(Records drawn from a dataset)
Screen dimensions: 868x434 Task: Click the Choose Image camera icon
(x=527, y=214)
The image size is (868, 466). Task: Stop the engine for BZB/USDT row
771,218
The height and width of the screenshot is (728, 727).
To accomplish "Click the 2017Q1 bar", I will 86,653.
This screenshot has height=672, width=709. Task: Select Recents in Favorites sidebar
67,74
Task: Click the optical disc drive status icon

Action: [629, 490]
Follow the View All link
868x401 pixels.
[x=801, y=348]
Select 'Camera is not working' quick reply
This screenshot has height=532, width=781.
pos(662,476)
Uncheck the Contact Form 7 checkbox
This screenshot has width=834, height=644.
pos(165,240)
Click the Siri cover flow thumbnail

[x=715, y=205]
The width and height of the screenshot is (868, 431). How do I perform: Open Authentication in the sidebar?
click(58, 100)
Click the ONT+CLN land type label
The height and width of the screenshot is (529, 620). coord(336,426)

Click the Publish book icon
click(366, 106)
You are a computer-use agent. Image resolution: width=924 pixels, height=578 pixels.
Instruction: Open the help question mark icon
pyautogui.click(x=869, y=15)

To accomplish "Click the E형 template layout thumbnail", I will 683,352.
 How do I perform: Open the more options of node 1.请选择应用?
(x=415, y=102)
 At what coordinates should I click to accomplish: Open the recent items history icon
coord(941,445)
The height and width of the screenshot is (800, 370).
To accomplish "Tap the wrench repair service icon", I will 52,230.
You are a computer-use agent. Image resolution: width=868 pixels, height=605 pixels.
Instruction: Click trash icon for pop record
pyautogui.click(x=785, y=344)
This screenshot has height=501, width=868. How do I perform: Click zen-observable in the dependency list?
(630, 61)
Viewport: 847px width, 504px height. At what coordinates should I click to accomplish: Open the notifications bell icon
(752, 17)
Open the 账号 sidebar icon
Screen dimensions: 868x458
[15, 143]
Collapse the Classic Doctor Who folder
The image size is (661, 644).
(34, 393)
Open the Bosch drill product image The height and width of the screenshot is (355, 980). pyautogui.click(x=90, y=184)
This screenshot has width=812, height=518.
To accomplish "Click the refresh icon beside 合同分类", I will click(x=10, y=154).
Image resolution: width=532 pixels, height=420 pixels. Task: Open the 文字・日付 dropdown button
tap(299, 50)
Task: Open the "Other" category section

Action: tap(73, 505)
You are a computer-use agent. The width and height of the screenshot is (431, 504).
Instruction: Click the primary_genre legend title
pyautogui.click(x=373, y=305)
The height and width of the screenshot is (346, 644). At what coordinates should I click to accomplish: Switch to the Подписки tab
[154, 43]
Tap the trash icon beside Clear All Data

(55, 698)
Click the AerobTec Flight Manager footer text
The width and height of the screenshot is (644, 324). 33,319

### What you should do
The expected result is an exact transcription of the lines from the one containing "Instruction: Click the" through the end of the records above; please include both ends.

### Solution to the problem
Instruction: Click the primary_genre legend title
pyautogui.click(x=373, y=305)
The height and width of the screenshot is (346, 644). At what coordinates should I click to accomplish: Switch to the Подписки tab
[154, 43]
Tap the trash icon beside Clear All Data

(55, 698)
Click the AerobTec Flight Manager footer text
The width and height of the screenshot is (644, 324). 33,319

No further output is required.